Il n’était dons pas question de croiser contre la sainte mère (les puissances du mal s’en chargent). Mais si l’action du clergé n’est pas en cause, il ne devrait pas montrer que sa vocation spirituelle le tient au-dessus des lois. Un bon Chrétien ne doit pas être pris en défaut sur le plan civique, ni faire preuve de manque de considération, tant pour ses fidèles que dans le respect des impératifs sociaux. Alors, tout cela n’est-il qu’apparence, ou la lave incandescente de l’enfer immobilier pourlèche-t-il le calvaire ? AMIs n’aurait jamais crû devoir contrecarrer les oeuvres immobilières du seigneur. Il n’est pas d’usage de voir un édifice religieux érigé sans l’assentiment des croyants qui, du reste, s’acquittent du denier du culte. Violés dans leur pré carré spirituel, devant la supercherie accomplie, les fidèles s’insurgent. En effet, on n’est pas toujours le nez fourré sur l’affichage en mairie, et 9 mairies sur 10 ont péché en matière de stratégie de communication autant qu’en matière d’urbanisme. Les détours pernicieux des lois humaines font le reste. Les deux premiers points, tout à fait communs, ont été exploités par le diocèse, puisqu’il agit au mépris des fidèles, et que la publicité et les modalités de d’affichage sont plus que douteuses. Obscur, également, est l’objectif : Catéchisme ? À moins d’espérer une mutation en mosquée, il n’y a plus de fidèle pour garnir cet alibi. Logement ? Le curé n’est pas d’ici. Éminences en vacances ? Abri anti-infernal ? Placement ? a même hasardé la maire ? On lève les bras au ciel, on conjure les mauvais esprits ? Pour quoi faire, enfin, puisqu’il n’y a plus d’argent pour restaurer les saintes icônes ?

Voilà, mon dieu mon dieu mon dieu?

Pendant ce temps, le veau de béton émerge de terre. Est-ce conforme aux lois de la bible, mais opposé à celle des hommes ? Est-ce à la grâce de Dieu, quoiqu’en en dépit du bon sens ? Alors, AMIs a agi, faisant constater l’entorse à la loi, a pressé la mairie de trancher, prié enfin l’évêché de s’infléchir. Madame le Maire, nouvellement ordonnée, reçoit cette patate chaude dans les mains, c’est bien embarrassant. Il faut la comprendre : Elle se sent prise entre le goupillon et l’enclume, ne sait pas trancher, espérant gagner sans coup férir, puisque AMIs est quand même là pour engager son énergie et sa crédibilité. Côté aspersoir, l’archevêché nous a réservé le cérémonial dévolu aux ensorcelés : « Composer ? Pas question.

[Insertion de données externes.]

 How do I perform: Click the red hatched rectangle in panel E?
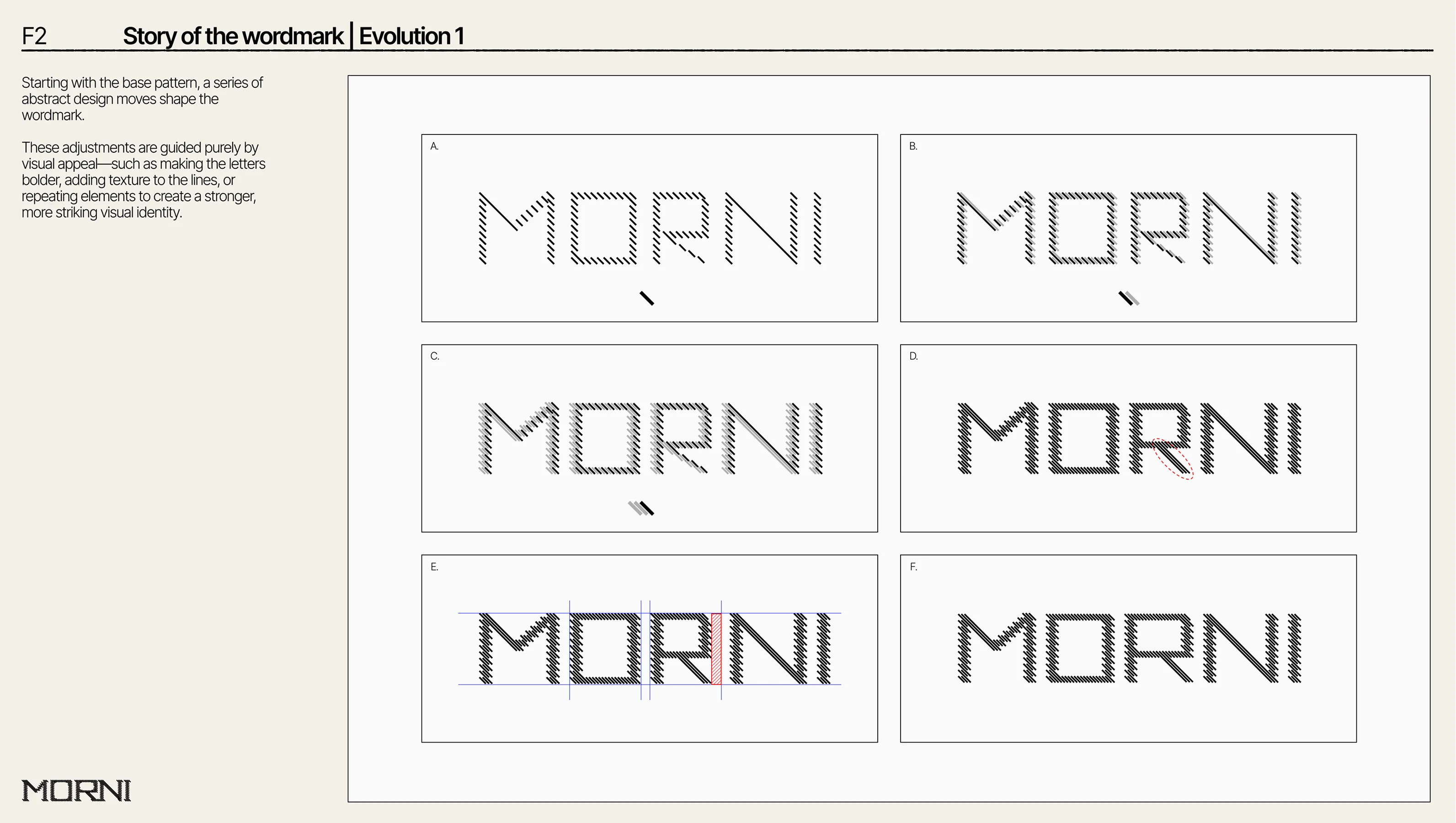point(715,648)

Allez-y, faites-vous plaisir, nous sommes bien bordés et bien défendus ». Quid de l’aval des ouailles ? Des voix peu catholiques m’ont même confié qu’en Finistère on emmerdait les loguiviens. Quid de l’exemplarité ? Quid du dessein céleste ? Le ciel, à son tour, aurait-il, en plus du souci matériel, un problème de communication avec cette humanité dévoyée ?

Qui, à part le Malin, offrira l’exemple ou l’alternative ? Que Toutatis protège Loguivy-de-la-Mer. Quant à AMIs, il se battra avec son destin et vivra en paix avec sa conscience.